STEPHANIE Scott’s killer has been gifted a last-minute extension to appeal his life sentence, sending shockwaves through the Leeton community. 

Vincent Stanford’s looming April 27 deadline to plead against his life imprisonment has been stretched to July 30 by the Supreme Court. 

Lawyers on behalf of Stanford, 25, successfully lodged the request this week.

The news comes as a crushing blow to the former Leeton High School teacher’s family and friends, who must now endure another round of heartbreak. 

A former student of Ms Scott has spoken to The Daily Advertiser for the first time, condemning the decision to grant Stanford a reprieve. 

Leeton’s Adam Mitchell remembers walking into the 26-year-old’s drama classroom more than two years ago, being greeted with a “warm, infectious” smile. 

He said Ms Scott was “more than just a teacher”.

“I had a really rough day once and I walked out of the class frustrated and annoyed and down.

“Ms Scott ran after me and yelled out ‘Adam, Adam’ and wouldn’t give up until I stopped and spoke to her about it.

“She convinced me everything was okay.”

He said the Supreme Court’s decision to extend Stanford’s appeal time frame felt like having “salt rubbed into a wound”. 

“She didn’t get a second chance so why should he,” he said.

“Nothing can excuse what he has done and he should never have a chance to do this to somebody else.”

However, Justice Action coordinator Brett Collins believes Stanford should have the right to extend his appeal timeline – despite the horrific nature of his conviction.

“Just because someone happens to be a very unpopular person, doesn’t mean they should be prevented from having full access to the legal system like everybody else,” he said. 
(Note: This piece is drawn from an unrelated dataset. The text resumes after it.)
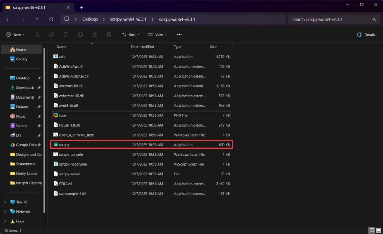Select the scrcpy application file
Screen dimensions: 383x234
tap(64, 145)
“It’s not surprising that Stanford would request an extension for his appeal window given he would spending almost all of his time alone in a dark room.

“People in his situation have little to no access to a computer, lawyers and outside consultation so I would argue isolated people need more time.”

Leeton mayor Paul Maytom said it was “very disappointing”. 

“It’s been a sad and sorry thing for us,” he said.

“While it’s horrible to think he may appeal, the system allows it and we can’t change that.”